You can download the precompiled binaries here and skip to the next section, however such a version may be not optimized for your machine.
Conversely, if you want a version of GURLS++ and BGURLS++ optimized for your machine, follow the step described in the rest of the section.
GURLS++ and BGURLS++ are part of the same project, called gurls. Users may choose what libraries will be built during project configuration (See section Configuring GURLS++/bGURLS++ for details). In the following we assume that the directory where "gurls++" and "bgurls++" directories reside is named GURLSROOT.

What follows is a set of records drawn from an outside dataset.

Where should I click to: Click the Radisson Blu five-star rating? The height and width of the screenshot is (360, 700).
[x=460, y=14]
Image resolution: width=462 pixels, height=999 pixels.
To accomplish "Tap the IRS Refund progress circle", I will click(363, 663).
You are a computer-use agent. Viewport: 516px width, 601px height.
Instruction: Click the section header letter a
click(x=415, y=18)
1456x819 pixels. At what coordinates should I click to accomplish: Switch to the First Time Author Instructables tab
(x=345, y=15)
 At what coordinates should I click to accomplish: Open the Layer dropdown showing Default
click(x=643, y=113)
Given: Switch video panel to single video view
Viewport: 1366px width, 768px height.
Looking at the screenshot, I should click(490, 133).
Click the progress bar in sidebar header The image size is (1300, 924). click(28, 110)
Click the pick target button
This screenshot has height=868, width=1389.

GURLS++ depends on several external libraries:
- A Blas/Lapack implementation. Currently we support:
- AMD’s ACML (only for 64 bits);
- ATLAS;
- Intel’s MKL;
- Netlib’s reference implementation: http://www.netlib.org/blas and http://www.netlib.org/lapack/ ;
- OpenBLAS (Currently only under Linux);
- Boost’s (v1.46.0 or higher) libraries serialization, date_time, filesystem, unit_test_framework, system, signals.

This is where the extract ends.